TEXT TO READ:
──────────────────────────────

Proposal Rule 1: Certificate Pinning. Certificate pinning is a way for the client to verify the server’s certificate by comparing it to a local copy of the certificate. The authors refer to the locally stored copy of the certificate as a “pinned” certificate. In this case, there needs to be some (possibly separately arranged) setup between the client and the server whereby the client obtains a copy of the server’s certificate. For example, Google is able to embed the certificates for Google services within the Chrome browser. Then, when a client visits a domain for which it possesses a pinned certificate, the client compares the certificate it receives from the server against the version the client already has, and proceeds only if the two certificates match (that is, if they identify the same domain and signature verification key). This way, the client no longer relies solely on an external CA to vouch for the identity of the server. If an MITM adversary were to obtain a certificate for a domain with a pinned certificate, the client would no longer be fooled, since the adversary’s certificate would not match the pinned version.11

For sensitive and mission-critical systems, certificates for authorized peers should be pinned to the client and not authenticated by external third-party CAs. Moreover, for systems intended to be isolated from the external internet, the only permissible connections should be with servers identifiable by a pinned certificate or by certificates issued by internal CAs. There should be no reliance on external (and possibly unreliable) roots of trust in these scenarios.

Proposed Rule 2: Banning Foreign CAs in Sensitive Networks. On sensitive and critical networks such as those employed by parts of the U.S. federal government, the set of trusted CAs should be carefully curated. A possible starting point is to exclude all foreign CAs from the set of trusted CAs. If for some reason it is infeasible to exclude all foreign CAs, the default behavior should be to reject certificates issued by such CAs and allow exceptions on a case-by-case basis.

Ideally, on sensitive networks, the network administrator would systematically review each potential CA (foreign or not) and decide whether the CA should be included in the set of trusted CAs. In doing so, the security of the network relies on a much smaller number of roots of trust. Of course, if certificate pinning is an available option, then the systems should be configured to accept connections only from an a priori trusted set of peers and not to rely on external CAs at all as a root of trust.

──────────────────────────────

GIVEN RECORDS:
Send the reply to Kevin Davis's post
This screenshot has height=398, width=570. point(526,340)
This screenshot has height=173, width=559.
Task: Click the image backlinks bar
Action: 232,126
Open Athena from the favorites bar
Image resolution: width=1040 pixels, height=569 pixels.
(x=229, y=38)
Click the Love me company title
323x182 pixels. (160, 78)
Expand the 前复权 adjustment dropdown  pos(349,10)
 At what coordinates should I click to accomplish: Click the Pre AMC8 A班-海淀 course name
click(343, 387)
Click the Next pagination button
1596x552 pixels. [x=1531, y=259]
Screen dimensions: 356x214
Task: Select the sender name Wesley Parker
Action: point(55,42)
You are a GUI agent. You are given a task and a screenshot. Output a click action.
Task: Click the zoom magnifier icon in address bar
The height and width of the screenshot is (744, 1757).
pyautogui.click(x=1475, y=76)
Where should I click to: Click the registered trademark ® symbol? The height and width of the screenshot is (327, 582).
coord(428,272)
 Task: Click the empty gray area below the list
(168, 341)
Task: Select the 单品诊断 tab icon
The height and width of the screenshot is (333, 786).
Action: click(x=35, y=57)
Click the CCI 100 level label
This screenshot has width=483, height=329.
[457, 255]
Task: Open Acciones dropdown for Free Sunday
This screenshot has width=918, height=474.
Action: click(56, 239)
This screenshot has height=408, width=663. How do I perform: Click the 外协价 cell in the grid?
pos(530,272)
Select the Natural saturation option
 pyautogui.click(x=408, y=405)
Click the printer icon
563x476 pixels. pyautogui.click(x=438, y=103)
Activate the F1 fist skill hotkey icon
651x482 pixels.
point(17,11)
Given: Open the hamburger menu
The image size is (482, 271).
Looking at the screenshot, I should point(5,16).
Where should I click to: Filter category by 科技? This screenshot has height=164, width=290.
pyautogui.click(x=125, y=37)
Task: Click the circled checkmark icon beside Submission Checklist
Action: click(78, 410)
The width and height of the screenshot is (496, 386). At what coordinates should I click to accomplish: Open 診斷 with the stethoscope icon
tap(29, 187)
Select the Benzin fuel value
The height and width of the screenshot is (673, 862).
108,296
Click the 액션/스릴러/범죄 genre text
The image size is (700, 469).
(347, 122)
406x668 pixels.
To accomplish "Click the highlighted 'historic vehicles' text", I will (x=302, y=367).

──────────────────────────────

REQUIRED TASKS:
A. According to the text on certificate pinning, what is Google able to embed within the Chrome browser?
B. Say whether each statement agrees with the text on certificate pinning, and back each answer with the deciding words from it. (i) A client with a pinned certificate goes ahead only when the server's certificate matches its own copy. (ii) Systems meant to be isolated from the external internet may connect to servers whose certificates come from external CAs. (iii) If excluding all foreign CAs is not feasible, certificates from such CAs should be accepted by default.

PROBLEM SOLUTIONS:
A. The certificates for Google services.

B.
(i) Yes: "proceeds only if the two certificates match"
(ii) No: "the only permissible connections should be with servers identifiable by a pinned certificate or by certificates issued by internal CAs"
(iii) No: "the default behavior should be to reject certificates issued by such CAs"